Five acres of garden. Am I mad?

Valentine’s Day: and what better thing to do today than start off the year of sowings. (Well, David did give me an extravagant box of chocolates that are calling out to be scoffed – but it is only breakfast time, so I shall have to hold off.)  I do so love this little project. I had dreamed that one day I could stand in a green house and do this, but right now it’s another dining table, the tweezers, the pots, the box of seeds and the deft attempt to keep all things neat.  I have planted four jiffy pots each of basil, brocoletto, tomato marmande, tomato gardener’s delight and Fasold climbing French beans. In another box I have two nasturtiums sprouting like mad, two sweet peas leaping upwards, and two sweet peas sulking like mad in their soggy toilet rolls.  They are in a natty little green box and will go right next to the window here at my desk.

It’s too wet to go allotmenting today and I don’t think I will get up there until Friday or next Tuesday. I want to get the ground ready for the peas. To my joy I have discovered that I can actually plant them this month. I always start too early on so many things. But peas are ripe for planting. Should I soak them in paraffin first to deter mice? If I can find paraffin.

I have been able to watch some vegetable gardening programmes on TV lately and had that pang of seeing the presenter being able to walk outside the house and to the plot bursting with produce. Taking on this French house project does mean that I will have to postpone that idea for a while. And the commuting to the allotment will definitely pall in a few months time.

I couldn’t sleep last night for thinking about one of the houses I saw in the Drôme last month. I really thought that I wasn’t going to get the chance to get a second look at it as it was going to be snapped up. It’s next to the amazing village of Mirmande and was a former cherry and apricot farm. The farmer pulled up the trees and now there is just a flat expanse of five acres of garden. Am I mad? You aren’t really supposed to go from window box to half an allotment plot to five acres in just three years; but I have this lust for land that cannot be assuaged.  But the house needs work and the price is way up at the top end of our budget already. It all comes down to David when he visits next week. Will he feel the same? I have already tempted him by saying that the size of the grounds are the equivalent of three rugby pitches, but we will see.
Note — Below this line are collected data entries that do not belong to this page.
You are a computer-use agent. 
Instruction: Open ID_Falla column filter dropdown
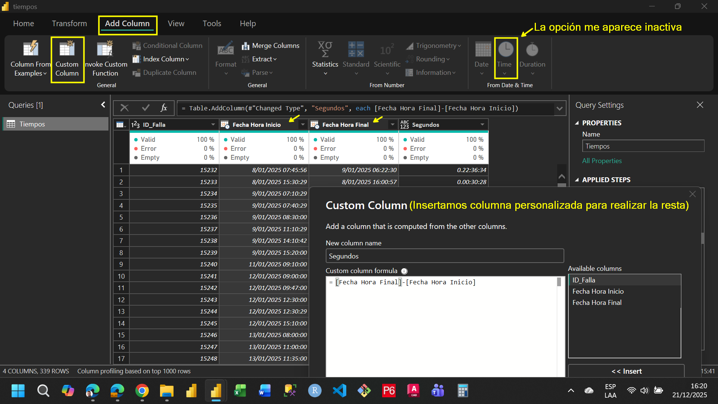pos(213,125)
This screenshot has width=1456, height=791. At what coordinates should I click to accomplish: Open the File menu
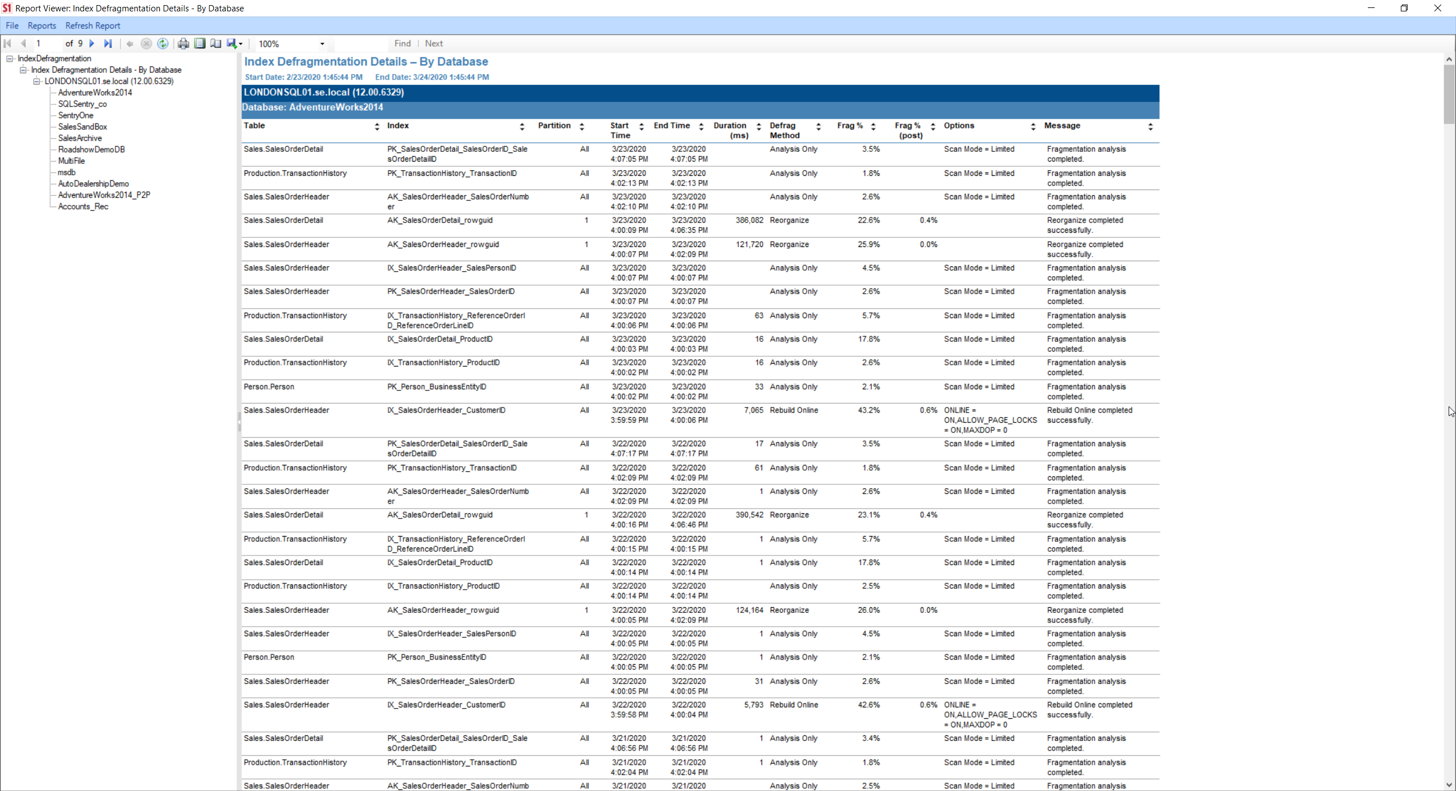coord(11,25)
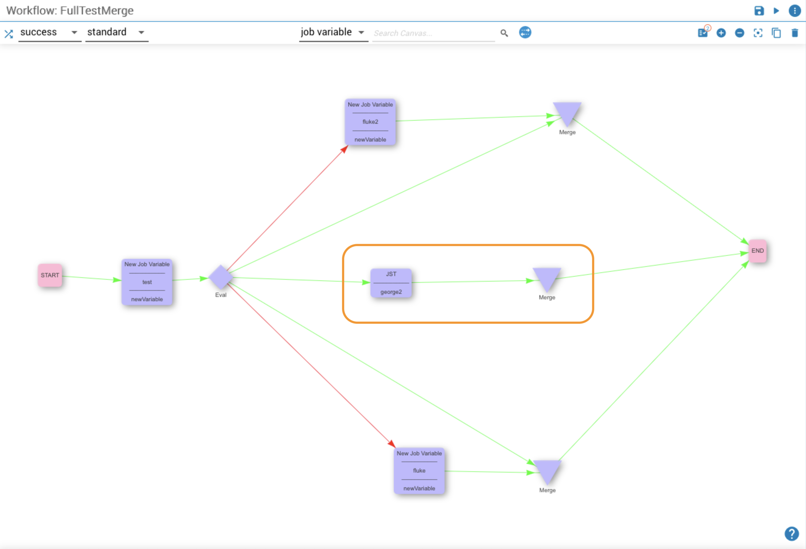Image resolution: width=806 pixels, height=549 pixels.
Task: Open the job variable node type dropdown
Action: [361, 33]
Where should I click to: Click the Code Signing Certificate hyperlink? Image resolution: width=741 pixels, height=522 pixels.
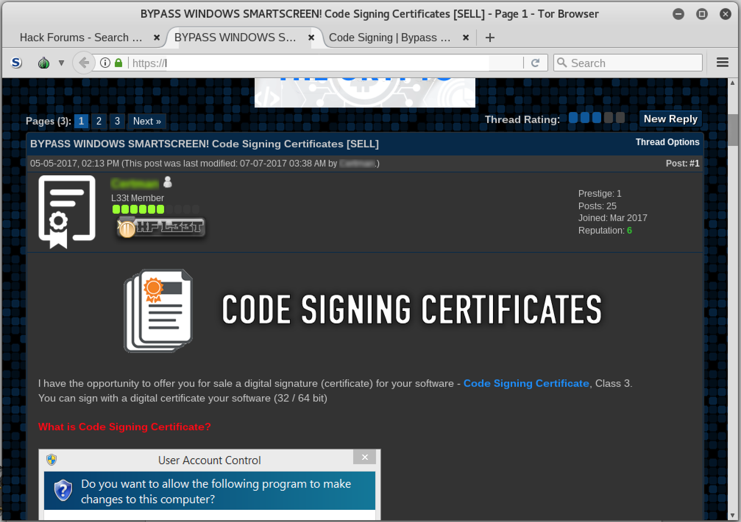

See that’s what happens with this house hunting, you spend more time day dreaming rather than getting on with Real Life. And real life for me are the curse of slugs. I am going to do the beer traps this year. That was something I saw on the gardening programme this week (David was away on a trip and I had an illicit half hour watching Carol Klein enthuse about first time vegetable gardeners.)  I’ve never seen them in action and they may just help me when I plant out seedlings. That and the oatmeal round the base of the plants, and maybe even the organic slug pellets. But I still resist that last resort.